Work instruction => Nothing outside the range below should be printed. Output exactly the lines from the line with "Select the 1H timeframe" to the line with "Given: Expand the", both included.

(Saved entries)
____
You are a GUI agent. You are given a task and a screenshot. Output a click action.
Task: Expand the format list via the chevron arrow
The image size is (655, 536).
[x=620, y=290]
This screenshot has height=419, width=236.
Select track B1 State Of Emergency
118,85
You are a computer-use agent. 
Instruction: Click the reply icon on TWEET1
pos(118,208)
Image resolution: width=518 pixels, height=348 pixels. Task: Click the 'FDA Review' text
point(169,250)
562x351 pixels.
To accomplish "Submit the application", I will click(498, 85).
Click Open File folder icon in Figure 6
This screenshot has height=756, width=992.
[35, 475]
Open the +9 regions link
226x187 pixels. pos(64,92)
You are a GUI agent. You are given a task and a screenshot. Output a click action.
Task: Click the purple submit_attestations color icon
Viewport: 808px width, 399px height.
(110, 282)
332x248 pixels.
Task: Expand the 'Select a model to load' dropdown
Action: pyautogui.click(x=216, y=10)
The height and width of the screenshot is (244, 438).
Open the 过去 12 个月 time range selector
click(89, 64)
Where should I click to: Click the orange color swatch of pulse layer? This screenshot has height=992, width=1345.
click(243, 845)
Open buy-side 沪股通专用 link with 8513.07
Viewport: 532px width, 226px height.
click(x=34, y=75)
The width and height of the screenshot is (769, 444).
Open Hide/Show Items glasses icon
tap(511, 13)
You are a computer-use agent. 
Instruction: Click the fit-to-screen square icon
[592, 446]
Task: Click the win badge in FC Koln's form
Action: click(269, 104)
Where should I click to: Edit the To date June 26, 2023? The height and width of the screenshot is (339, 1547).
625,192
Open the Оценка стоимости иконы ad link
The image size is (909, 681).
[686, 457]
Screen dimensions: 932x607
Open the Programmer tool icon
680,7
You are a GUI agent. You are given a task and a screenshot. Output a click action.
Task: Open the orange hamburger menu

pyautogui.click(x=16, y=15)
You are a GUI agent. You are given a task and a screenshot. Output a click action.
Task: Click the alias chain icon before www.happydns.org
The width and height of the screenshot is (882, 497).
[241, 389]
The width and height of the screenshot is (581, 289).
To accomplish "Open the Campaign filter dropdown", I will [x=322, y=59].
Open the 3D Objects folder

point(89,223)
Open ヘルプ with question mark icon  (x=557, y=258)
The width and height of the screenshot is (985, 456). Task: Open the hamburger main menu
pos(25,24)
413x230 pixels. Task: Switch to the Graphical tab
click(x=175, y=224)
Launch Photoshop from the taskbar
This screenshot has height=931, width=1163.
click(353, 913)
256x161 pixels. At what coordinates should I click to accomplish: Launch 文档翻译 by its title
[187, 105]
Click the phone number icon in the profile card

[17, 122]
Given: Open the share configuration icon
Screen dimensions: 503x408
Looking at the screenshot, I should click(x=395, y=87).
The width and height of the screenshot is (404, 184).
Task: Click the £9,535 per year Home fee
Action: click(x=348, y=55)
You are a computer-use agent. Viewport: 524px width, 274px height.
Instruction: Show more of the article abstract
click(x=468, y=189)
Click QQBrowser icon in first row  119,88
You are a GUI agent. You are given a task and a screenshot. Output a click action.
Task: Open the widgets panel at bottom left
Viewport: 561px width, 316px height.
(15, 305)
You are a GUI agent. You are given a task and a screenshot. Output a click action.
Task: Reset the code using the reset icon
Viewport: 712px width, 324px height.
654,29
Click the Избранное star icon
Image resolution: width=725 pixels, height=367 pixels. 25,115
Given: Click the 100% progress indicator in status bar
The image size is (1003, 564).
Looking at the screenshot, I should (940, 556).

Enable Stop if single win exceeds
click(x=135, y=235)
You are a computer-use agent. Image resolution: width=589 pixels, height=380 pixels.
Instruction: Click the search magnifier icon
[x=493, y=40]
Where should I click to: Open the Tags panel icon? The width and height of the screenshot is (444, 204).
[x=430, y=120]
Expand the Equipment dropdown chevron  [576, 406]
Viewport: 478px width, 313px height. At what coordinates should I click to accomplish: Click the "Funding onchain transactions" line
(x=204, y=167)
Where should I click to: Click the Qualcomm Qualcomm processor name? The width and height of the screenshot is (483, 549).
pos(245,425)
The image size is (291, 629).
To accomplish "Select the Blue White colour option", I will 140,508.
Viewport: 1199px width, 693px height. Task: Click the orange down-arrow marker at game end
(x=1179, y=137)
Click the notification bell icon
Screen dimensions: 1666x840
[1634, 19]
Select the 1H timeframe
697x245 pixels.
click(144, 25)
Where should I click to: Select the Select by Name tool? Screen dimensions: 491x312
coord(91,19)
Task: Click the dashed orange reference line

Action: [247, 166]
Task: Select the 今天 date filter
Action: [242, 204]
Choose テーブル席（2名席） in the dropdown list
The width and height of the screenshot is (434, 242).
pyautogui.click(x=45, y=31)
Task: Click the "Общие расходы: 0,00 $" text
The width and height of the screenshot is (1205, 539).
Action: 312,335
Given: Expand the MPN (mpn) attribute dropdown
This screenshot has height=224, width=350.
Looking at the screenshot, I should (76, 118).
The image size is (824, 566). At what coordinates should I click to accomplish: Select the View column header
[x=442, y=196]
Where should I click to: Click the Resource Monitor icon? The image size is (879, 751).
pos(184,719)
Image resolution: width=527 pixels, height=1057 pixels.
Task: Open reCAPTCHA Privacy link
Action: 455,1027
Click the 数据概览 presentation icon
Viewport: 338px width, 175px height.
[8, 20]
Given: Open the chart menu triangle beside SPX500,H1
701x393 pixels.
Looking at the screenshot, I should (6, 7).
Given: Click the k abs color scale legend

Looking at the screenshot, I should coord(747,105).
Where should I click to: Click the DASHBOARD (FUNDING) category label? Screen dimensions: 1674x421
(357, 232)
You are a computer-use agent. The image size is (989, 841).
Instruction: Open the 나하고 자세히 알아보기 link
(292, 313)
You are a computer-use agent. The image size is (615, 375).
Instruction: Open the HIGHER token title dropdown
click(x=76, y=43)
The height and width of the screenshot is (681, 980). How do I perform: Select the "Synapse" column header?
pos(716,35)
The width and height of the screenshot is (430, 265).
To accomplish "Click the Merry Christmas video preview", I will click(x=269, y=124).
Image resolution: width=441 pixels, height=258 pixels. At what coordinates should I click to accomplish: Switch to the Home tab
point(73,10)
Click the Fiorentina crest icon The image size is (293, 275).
____
Finished task =>
Select the 1H timeframe
697x245 pixels.
click(144, 25)
Where should I click to: Select the Select by Name tool? Screen dimensions: 491x312
coord(91,19)
Task: Click the dashed orange reference line

Action: [247, 166]
Task: Select the 今天 date filter
Action: [242, 204]
Choose テーブル席（2名席） in the dropdown list
The width and height of the screenshot is (434, 242).
pyautogui.click(x=45, y=31)
Task: Click the "Общие расходы: 0,00 $" text
The width and height of the screenshot is (1205, 539).
Action: 312,335
Given: Expand the MPN (mpn) attribute dropdown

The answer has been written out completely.